Published by the ipaper (2nd May, 2016)

When I started out in journalism three decades ago, I spent time on two work placements at regional newspapers. The first was an enjoyable month in Newcastle, an exciting city throbbing with energy despite the difficulties of economic downturn. The second could not have been more different: three dull weeks in lethargic Leicester, where life was so humdrum my fellow journalists put down notebooks each day to take time out for a collective tea break.

The late Sir Terry Wogan used to call it ‘the lost city’, little known beyond the odd mention in traffic reports. How different today. Now the name of this Midlands city reverberates around the world. Its football team has taken another step towards pulling off among the most astonishing achievements in modern sport. Even when I was in Albania recently, almost the first question everyone asked in cafes and shops was about ‘Liechester City’. Such is the global reach of the Premier League, rebranding this unflamboyant place in the most emphatic style possible.

Acres of newsprint have already been expended analysing the amazing exploits of Claudio Ranieri’s raiders. Books and films must surely follow if they win the title, telling the tale of how a motley group of upstarts, cheap imports and rejects from glamorous rivals seized the crown. Yet as so often in sport, the team reflects the place. So we can celebrate also a city offering wider lessons to the nation, lessons that feel especially pertinent in this age of insularity and pessimism. For success is found not just at its football stadium but on its streets.

Leicester could not now be more different from that place in which I once spent boring evenings in a dreary bedsit. It has become a model for modernisation and tolerance. This is most obvious in its vibrant multiculturalism – it is the most diverse city outside the capital in Britain. Nationally, eight in 10 citizens describe themselves as white British; in Leicester, it is barely half that figure, the proportion doing so falling more than 13 per cent between the first two censuses of this century.

This is evident in interviews with ebullient fans. One road in Leicester was found recently to have shopkeepers from 23 different countries and four continents, making it the nation’s most diverse high street. A London School of Economics researcher described it as ‘the world in microcosm…different cultures, living cheek by jowl, working with each other and living in harmony’. Other streets host churches, gurdwaras, mosques, synagogues and temples. Yet this mix of faiths and heritage is seen as source of civic pride, not cause for conflict.

In typically British style, none of this was planned. Indeed, it was resisted at first by fearful inhabitants. In 1972, little more than a decade before I turned up, the city council warned potential immigrants they were putting ‘the entire fabric of our city’ at risk, even taking out an advertisement in a Ugandan newspaper to tell Asians being expelled by a brutal dictator to stay away. Housing, schools and social services were ‘full to bursting’ and ‘stretched to the limit’, they warned. How familiar such things sound again today.

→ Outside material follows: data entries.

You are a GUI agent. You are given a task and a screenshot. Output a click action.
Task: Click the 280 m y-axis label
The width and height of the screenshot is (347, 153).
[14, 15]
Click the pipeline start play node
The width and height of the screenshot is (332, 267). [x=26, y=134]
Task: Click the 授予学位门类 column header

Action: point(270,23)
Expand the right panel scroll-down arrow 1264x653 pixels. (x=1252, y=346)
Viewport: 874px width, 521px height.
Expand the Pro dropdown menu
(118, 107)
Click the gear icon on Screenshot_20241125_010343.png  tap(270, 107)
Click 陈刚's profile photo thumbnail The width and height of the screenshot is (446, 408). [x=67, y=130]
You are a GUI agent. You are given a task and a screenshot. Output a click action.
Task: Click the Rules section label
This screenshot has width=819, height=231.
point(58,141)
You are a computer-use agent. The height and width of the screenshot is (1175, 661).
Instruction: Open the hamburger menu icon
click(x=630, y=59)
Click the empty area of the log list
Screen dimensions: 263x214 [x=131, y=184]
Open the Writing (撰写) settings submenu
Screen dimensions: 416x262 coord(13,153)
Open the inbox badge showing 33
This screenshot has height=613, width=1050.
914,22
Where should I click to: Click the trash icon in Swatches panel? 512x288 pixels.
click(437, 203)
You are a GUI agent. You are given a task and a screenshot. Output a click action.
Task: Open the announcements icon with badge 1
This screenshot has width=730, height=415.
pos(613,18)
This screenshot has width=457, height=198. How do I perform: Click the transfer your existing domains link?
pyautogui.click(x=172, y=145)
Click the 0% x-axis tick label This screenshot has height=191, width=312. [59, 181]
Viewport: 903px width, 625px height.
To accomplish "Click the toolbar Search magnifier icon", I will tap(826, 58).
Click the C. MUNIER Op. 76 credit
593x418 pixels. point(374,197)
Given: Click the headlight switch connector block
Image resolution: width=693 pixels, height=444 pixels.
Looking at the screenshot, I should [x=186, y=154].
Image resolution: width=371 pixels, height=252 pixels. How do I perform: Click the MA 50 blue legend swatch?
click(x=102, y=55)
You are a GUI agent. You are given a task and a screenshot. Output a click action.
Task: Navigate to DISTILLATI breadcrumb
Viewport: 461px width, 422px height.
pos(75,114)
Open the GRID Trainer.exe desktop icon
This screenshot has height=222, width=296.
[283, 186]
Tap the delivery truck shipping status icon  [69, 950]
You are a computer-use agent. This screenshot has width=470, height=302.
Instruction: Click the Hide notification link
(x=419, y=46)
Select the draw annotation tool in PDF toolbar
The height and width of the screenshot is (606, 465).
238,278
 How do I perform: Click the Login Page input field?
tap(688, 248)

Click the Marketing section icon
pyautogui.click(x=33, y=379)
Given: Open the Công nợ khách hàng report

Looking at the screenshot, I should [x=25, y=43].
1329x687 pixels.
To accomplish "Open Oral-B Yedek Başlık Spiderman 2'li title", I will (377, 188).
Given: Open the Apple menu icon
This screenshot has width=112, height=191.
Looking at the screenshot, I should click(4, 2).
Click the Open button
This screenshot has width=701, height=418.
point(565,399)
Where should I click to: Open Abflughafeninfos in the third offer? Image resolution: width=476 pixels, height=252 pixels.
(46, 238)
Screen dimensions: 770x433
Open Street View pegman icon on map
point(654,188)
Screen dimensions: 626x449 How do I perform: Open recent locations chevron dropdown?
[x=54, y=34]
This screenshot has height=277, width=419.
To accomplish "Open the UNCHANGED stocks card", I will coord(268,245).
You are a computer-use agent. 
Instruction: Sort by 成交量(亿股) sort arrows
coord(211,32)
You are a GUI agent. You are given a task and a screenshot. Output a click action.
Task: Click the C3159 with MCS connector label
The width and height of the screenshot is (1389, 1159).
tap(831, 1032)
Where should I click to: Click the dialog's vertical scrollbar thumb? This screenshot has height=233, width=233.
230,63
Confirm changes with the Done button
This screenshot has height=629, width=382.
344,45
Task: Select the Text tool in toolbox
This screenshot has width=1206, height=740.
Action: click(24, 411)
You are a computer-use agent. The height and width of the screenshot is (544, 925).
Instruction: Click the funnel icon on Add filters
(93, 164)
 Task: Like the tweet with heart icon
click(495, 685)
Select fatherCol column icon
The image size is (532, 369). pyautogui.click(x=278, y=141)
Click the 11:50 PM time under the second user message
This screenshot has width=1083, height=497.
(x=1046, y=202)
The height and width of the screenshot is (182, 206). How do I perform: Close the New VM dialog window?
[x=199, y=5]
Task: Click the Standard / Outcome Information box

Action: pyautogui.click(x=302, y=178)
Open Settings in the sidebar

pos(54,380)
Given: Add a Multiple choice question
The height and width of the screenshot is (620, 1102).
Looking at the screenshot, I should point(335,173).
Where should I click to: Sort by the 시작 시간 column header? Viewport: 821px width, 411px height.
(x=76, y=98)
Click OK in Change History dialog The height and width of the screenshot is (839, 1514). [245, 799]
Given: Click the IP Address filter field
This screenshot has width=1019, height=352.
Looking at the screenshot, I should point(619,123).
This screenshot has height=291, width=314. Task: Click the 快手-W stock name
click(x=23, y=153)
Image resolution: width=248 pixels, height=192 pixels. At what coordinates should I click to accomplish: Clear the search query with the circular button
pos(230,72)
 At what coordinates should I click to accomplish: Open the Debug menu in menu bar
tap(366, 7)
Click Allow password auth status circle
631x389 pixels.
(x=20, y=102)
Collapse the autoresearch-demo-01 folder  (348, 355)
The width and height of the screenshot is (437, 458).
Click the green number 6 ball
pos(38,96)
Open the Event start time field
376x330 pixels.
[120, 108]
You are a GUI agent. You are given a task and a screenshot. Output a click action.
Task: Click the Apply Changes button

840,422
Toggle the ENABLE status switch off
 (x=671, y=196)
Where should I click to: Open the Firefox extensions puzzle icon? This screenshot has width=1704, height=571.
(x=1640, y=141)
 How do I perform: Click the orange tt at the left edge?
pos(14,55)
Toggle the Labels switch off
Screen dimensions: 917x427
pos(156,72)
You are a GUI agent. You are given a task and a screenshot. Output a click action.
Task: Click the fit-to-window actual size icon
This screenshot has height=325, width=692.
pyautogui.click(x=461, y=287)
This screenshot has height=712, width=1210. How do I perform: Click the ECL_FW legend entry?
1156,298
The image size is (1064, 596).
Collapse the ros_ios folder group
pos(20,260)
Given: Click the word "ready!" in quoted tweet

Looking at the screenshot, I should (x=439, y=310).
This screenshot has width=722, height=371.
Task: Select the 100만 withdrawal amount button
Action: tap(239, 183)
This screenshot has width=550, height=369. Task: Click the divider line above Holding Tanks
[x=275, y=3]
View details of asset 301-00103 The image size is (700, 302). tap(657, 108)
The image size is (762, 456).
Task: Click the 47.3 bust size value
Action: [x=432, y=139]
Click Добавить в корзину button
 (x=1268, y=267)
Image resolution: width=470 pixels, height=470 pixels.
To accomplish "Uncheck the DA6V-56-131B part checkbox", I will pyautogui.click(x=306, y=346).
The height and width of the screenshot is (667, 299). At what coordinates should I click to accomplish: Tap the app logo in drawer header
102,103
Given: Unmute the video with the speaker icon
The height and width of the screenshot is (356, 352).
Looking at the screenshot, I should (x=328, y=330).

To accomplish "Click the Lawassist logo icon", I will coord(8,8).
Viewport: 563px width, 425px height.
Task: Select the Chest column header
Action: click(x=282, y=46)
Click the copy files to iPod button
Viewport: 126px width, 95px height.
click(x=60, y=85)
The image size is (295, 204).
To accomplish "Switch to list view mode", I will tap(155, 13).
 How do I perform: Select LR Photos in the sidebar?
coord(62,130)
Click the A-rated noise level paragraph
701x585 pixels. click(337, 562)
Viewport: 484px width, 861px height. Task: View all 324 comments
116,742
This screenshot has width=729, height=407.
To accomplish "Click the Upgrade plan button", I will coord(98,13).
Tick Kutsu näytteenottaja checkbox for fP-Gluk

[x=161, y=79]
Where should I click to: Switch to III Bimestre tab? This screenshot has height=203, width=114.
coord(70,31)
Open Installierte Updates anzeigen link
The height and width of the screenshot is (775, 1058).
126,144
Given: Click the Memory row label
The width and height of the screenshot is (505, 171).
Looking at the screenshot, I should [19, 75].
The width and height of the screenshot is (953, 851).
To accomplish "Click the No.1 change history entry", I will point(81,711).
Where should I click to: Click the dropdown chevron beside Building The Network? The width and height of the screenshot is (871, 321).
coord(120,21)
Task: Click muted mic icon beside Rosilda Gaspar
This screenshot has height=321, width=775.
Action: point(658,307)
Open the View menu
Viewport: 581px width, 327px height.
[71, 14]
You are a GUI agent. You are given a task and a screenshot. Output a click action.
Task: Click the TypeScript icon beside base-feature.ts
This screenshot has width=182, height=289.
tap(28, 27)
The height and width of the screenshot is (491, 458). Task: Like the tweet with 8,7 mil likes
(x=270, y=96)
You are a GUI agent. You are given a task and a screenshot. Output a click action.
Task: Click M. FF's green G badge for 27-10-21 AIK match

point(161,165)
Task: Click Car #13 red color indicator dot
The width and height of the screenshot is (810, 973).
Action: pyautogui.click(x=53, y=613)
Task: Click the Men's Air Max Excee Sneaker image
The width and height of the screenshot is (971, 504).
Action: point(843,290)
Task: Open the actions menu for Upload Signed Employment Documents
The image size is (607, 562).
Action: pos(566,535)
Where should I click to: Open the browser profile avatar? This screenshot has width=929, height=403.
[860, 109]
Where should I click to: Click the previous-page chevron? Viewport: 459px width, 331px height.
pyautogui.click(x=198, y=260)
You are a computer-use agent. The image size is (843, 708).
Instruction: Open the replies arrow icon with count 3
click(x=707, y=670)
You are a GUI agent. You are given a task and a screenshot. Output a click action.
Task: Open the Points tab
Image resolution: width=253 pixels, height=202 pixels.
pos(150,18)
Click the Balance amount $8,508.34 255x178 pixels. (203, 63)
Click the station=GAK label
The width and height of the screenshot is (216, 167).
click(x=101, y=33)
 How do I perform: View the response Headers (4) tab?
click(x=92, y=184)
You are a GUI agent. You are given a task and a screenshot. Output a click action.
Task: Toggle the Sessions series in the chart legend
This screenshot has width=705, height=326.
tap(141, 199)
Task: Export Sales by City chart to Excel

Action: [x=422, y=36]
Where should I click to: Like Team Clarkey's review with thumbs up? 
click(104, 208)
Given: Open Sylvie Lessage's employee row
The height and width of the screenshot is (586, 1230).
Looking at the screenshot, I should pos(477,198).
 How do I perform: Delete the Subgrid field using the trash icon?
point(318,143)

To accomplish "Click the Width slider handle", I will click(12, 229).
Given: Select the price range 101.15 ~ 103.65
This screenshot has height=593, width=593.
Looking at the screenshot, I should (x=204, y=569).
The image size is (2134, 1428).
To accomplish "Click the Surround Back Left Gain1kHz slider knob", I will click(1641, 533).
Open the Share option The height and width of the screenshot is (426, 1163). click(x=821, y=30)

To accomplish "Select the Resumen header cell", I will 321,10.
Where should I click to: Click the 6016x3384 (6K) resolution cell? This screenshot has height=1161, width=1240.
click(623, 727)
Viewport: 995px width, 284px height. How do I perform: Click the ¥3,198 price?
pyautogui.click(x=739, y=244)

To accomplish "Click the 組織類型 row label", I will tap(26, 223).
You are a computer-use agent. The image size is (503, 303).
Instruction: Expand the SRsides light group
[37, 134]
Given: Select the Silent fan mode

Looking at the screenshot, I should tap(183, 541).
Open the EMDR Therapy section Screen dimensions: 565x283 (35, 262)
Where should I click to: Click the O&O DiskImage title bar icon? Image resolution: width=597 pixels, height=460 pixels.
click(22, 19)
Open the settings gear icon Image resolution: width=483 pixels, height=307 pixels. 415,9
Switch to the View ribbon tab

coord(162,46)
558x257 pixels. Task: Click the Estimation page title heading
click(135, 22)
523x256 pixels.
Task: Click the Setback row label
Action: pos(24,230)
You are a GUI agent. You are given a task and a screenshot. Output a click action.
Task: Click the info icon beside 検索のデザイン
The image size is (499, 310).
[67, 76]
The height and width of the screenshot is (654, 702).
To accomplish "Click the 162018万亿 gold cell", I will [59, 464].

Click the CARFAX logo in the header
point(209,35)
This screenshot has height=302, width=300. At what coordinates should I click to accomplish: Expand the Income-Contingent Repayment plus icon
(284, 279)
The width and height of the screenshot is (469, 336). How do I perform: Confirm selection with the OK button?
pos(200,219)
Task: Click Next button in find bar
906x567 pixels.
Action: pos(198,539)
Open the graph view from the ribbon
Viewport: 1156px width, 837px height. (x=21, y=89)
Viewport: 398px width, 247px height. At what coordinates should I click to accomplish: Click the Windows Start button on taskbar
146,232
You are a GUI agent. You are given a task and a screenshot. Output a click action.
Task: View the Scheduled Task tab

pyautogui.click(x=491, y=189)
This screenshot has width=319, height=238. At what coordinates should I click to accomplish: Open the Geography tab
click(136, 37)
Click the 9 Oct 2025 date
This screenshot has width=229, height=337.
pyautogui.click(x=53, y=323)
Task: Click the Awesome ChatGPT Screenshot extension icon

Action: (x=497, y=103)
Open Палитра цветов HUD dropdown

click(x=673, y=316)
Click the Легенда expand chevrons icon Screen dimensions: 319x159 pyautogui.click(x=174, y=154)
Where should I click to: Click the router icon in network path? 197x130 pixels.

The Asian population quadrupled in a decade, joining those already there from the Caribbean. They were followed by Africans, with 15,000 Somalis alone, then Turks, eastern Europeans and now some Syrians. Far from shattering Leicester as feared, these successive waves of new arrivals actually saved Britain’s 13th-biggest city. When big textile manufacturers and struggling family garment firms closed down in the 1970s and 1980s after dominating business life for decades, their place was taken by immigrant entrepreneurs. Now even the fish and chip shop boss is from Hong Kong.

The legacy of these new arrivals, determined to make their mark, is a place recently found to have the fastest business growth rates outside the capital. Other studies revealed Leicester to be one of the best places to start a new business, one of the best to open a shop, even the most affordable town in Britain for first-year students. So much for claims the city could not cope with big influxes. Instead, it demonstrates the economic force of immigration, just as with London’s transformation, while showing a positive side of multiculturalism that we hear about so rarely. Headlines tend to be driven by hate and tensions, not quiet respect.

Despite the arrival of a dead Shakespearean king last year and ambitious plans for a National Space Park, Leicester is an admirably modest place. Typical was the response after a pay panel proposed the mayor should be awarded a huge rise taking him to a six-figure salary. The incumbent Sir Peter Soulsby rejected this suggestion amid protests, saying £65,000 a year seemed reasonable since it matched an MP’s pay. If only other prominent figures showed similar respect for wider society.

Perhaps we should not draw too many conclusions from a bunch of grown men kicking a ball around a park. But it is hard not to ponder the symbolism of Birmingham, our second city, failing to have a team in the top league, let alone the over-representation of London and the South-east or struggles seen in the North-east. The story of Leicester City is a lovely one, filled with rare hope and uplifting positivity. So let us lay aside divisions to cheer them on to deserved victory – and appreciate the positive lessons a nervous nation can draw from this city’s spectacular success.